• **OBJETIVO**
Transcreva, sem qualquer alteração, o trecho do texto sobre a voz narrativa que se inicia com as palavras "Este foi onde" e se encerra com "- em fantasia.".

• **BLOCO DE TEXTO**
========================

Este foi onde o outro desafio, aquele da voz, apareceu: como eu poderia fazer meus leitores imergirem na história com situações tão fundamentalmente alienígenas e estranhas? Fazer isto poderia ser uma marca de ficção científica, mas isto é raro - e nem sempre bem-vinda - em fantasia.
Experimentei com alguns capítulos de teste e um conto que servia como prova conceitual para conseguir um feeling das coisas, antes de eu começar a realmente escrever o romance. Experimentei o uso de tempos verbais diferentes, vozes, personagens, sons e sensações. A primeira pessoa pareceu tão íntimo, de algum jeito. O pretérito (tempo verbal) não tinha impacto. Gosto da iminência do tempo presente; pode parecer estranho quando você não está acostumado com isso, mas é surpreendentemente fácil ajustar. (Ei: você acabou de fazer isto). Dá espaço para cenas de ação realmente viscerais.

========================

• **LISTAGEM DE REGISTROS**
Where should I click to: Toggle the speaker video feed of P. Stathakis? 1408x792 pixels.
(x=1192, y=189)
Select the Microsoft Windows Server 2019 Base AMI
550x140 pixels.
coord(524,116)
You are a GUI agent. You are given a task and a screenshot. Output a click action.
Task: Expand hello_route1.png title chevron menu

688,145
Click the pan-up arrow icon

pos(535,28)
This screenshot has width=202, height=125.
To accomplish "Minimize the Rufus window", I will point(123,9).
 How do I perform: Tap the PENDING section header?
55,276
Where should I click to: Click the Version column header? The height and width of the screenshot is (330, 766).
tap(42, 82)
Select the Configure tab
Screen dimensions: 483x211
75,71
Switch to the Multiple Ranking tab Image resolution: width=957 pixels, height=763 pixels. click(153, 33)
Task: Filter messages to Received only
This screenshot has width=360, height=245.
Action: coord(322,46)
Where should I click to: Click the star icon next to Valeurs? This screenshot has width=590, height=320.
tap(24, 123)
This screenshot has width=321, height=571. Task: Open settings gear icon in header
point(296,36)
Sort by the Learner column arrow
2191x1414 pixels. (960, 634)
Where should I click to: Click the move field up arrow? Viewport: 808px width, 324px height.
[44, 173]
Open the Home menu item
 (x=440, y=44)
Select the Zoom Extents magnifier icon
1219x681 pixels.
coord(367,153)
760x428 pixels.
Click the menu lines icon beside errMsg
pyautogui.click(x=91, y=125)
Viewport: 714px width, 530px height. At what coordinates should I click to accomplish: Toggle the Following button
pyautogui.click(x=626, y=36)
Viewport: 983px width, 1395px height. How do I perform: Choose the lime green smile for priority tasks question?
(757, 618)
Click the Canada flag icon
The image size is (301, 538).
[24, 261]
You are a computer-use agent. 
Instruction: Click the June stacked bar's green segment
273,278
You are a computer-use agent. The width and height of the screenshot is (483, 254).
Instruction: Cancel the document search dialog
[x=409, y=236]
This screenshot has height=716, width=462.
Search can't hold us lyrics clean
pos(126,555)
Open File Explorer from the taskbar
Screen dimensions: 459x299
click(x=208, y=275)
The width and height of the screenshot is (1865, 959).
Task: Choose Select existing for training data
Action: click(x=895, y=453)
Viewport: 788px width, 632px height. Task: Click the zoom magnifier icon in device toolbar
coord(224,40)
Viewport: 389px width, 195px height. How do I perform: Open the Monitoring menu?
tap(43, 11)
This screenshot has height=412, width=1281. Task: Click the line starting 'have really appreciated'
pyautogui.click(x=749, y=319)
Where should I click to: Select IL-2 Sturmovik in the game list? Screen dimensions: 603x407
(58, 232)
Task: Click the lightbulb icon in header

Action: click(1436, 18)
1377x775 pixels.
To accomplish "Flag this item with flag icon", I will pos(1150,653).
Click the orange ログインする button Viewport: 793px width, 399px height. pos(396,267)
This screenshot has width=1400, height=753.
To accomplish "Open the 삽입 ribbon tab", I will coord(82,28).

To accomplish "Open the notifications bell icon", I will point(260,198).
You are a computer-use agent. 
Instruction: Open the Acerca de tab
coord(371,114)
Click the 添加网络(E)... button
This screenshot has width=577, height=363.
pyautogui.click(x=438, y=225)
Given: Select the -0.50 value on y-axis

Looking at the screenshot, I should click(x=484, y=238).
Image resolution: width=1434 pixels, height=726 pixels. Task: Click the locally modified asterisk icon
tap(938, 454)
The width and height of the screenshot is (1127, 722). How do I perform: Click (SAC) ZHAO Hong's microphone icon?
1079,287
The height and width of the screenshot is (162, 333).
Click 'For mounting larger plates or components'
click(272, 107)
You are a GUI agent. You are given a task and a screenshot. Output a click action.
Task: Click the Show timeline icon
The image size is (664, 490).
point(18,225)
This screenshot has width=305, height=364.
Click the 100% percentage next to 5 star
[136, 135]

========================

• **RESULTADO FINAL**
Este foi onde o outro desafio, aquele da voz, apareceu: como eu poderia fazer meus leitores imergirem na história com situações tão fundamentalmente alienígenas e estranhas? Fazer isto poderia ser uma marca de ficção científica, mas isto é raro - e nem sempre bem-vinda - em fantasia.